Illumina short-read sequence data from targeted capture of 434 genes, including 150 chemosensory genes, in 104 individuals distributed across eight host races of the pea aphid. This data is NERC-funded but not held by the EIDC. This data is archived in the European Bioinformatics Institute SRA (Sequence Read Archive) with project accession reference PRJEB6325
Publication date: 2015-05-15
Sequencing reads sorted by individuals (Edinburgh Genomics tags) have been deposited in the EBI Sequence Read Archive (SRA) with project accession no. PRJEB6325 (individual accession numbers are given in table S4 of journal paper associated with this record).

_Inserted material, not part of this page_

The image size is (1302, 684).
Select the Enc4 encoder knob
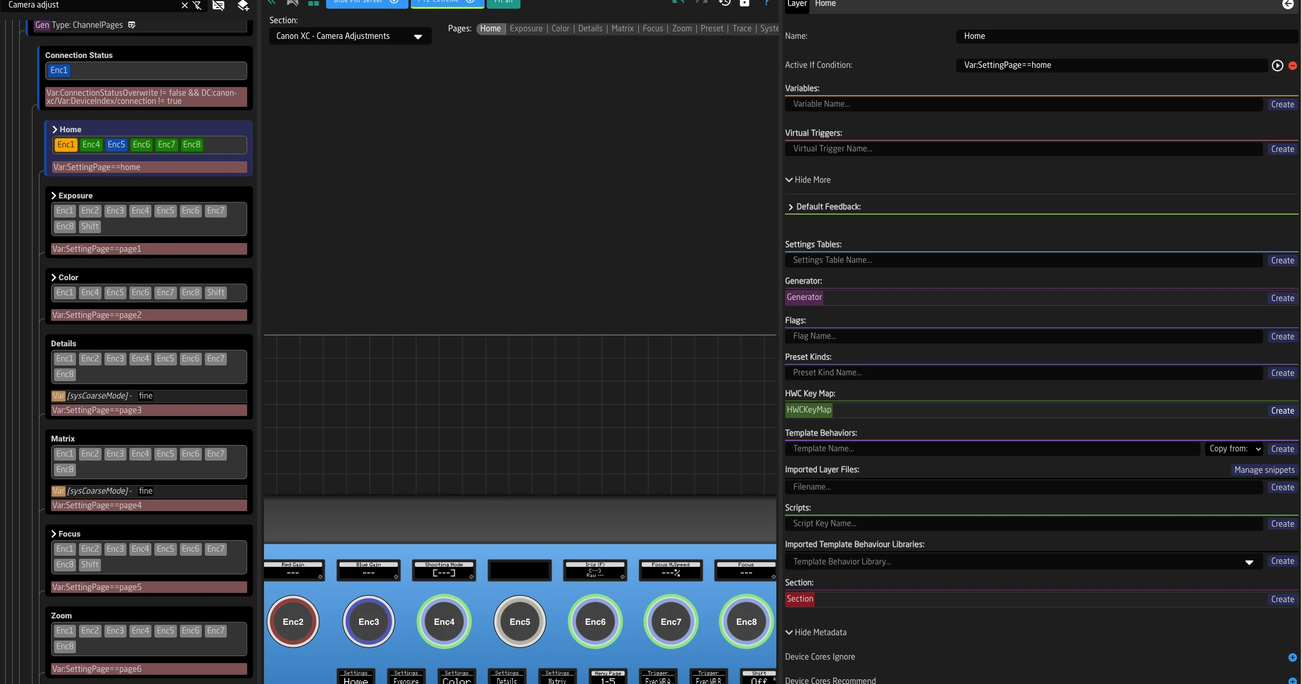pyautogui.click(x=444, y=622)
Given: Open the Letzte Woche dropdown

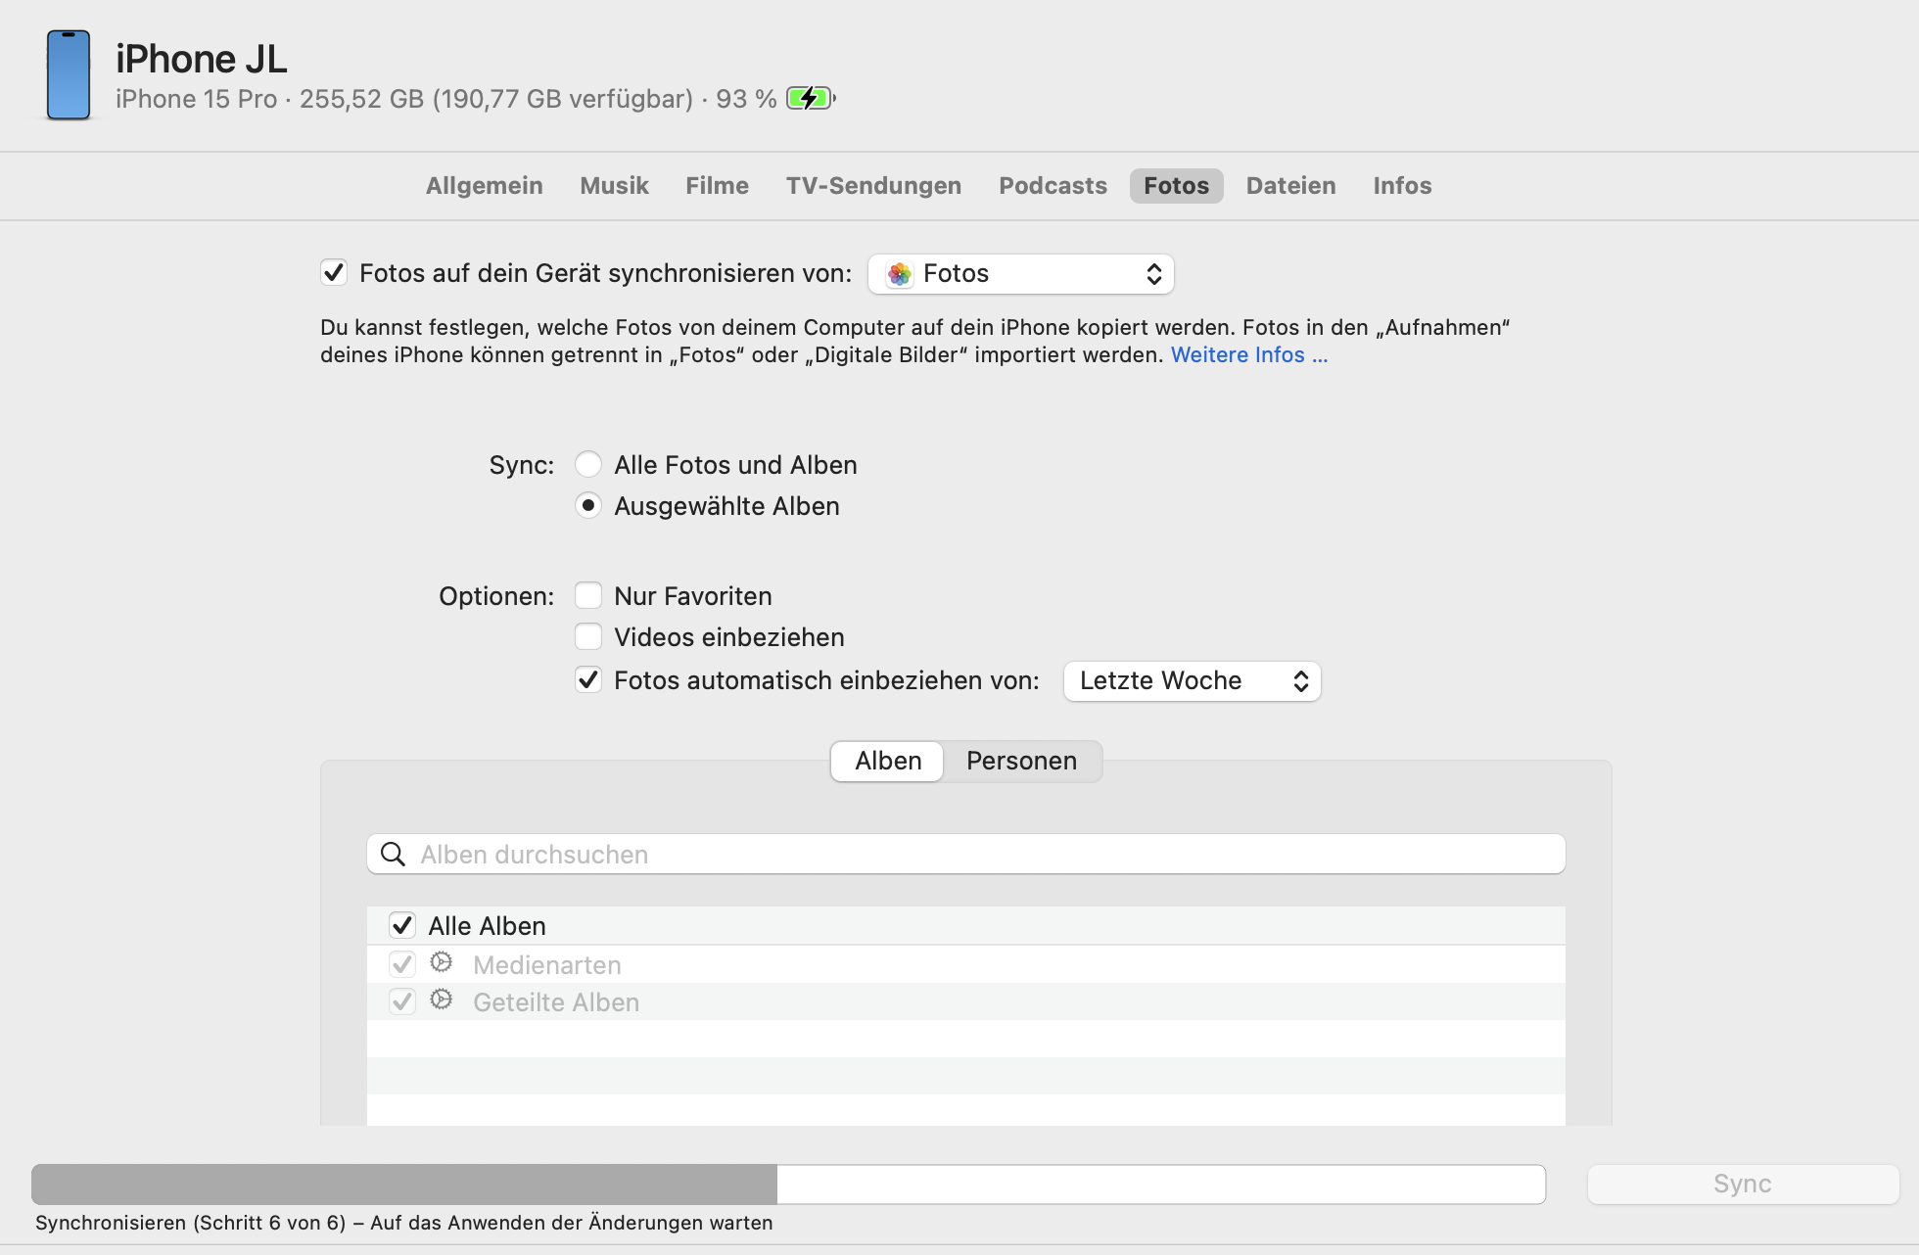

Some intermediate data sets and result files needed to reproduce parts of the results outside our pipeline (e.g. matrix of raw PRbp counts, matrix of raw alpha from the "optimalCaptureSegmentation" analysis, R data frames used in GLMMs, NJ tree showing data per capture pools and sequencing lanes, extended figure 1 including all targeted loci) can be found on DRYAD, doi:10.5061/dryad.jf29v. The analytical framework set up to analyse CNV distribution (including CN estimation from PRbp, GLMMs, RF analyses and general statistics) is publicly available on a git repository https://github.com/lduvaux/Duvaux_et_al_2014, and reusable under the conditions of the General Public License (v3). Other miscellaneous scripts and command lines used to process sequencing results can be made available by the authors on request.